Limitations & Future Work

  • Improvement on high-precision tasks (e.g., Place Cups) is limited, constrained by the capabilities of the downstream RVT policy itself.
  • Orthographic projection may discard perspective information, whereas real robot cameras typically use perspective imaging.
  • The mechanism underlying the benefits of hyperbolic space lacks deeper theoretical analysis (why does hyperbolic space help manipulation?).
  • Real-world experiments are conducted at a relatively small scale (only 50 demonstrations and 10 evaluation trials per task).

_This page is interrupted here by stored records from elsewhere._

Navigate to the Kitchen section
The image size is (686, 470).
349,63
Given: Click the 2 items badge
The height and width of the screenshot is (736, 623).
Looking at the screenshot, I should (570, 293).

  • MERU's approach to hyperbolic vision-language alignment is generalized here to an unsupervised multiview setting, suggesting broad potential for hyperbolic space in self-supervised learning.
  • The multiview pretraining paradigm of 3D-MVP is extended, demonstrating that the choice of embedding space has a non-trivial impact on downstream tasks.

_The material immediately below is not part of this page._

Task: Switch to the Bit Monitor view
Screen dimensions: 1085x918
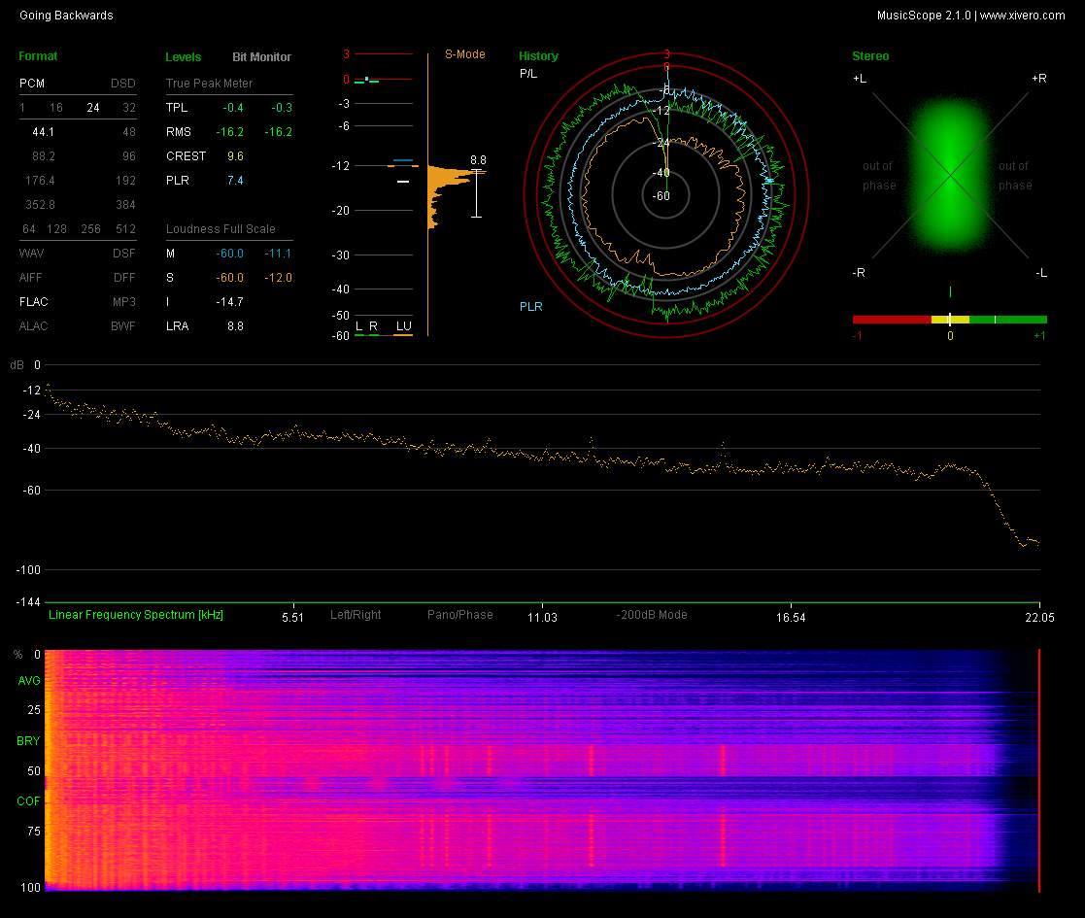Action: coord(261,57)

  • The finding that data diversity > data scale offers important guidance for pretraining data engineering.

Rating

  • Novelty: ⭐⭐⭐⭐ — First work to conduct 3D multiview pretraining in hyperbolic space for robotic manipulation; highly novel direction.
  • Experimental Thoroughness: ⭐⭐⭐⭐ — Comprehensive evaluation across simulation (COLOSSEUM + RLBench), real-world, and ablations; real-world scale is somewhat limited.
  • Writing Quality: ⭐⭐⭐⭐ — Mathematical derivations are clear, hyperbolic space preliminaries are well-presented, and the paper is well-structured.
  • Value: ⭐⭐⭐⭐ — Opens a new direction for non-Euclidean representation learning in embodied intelligence; the 3D-MOV dataset has strong reuse potential.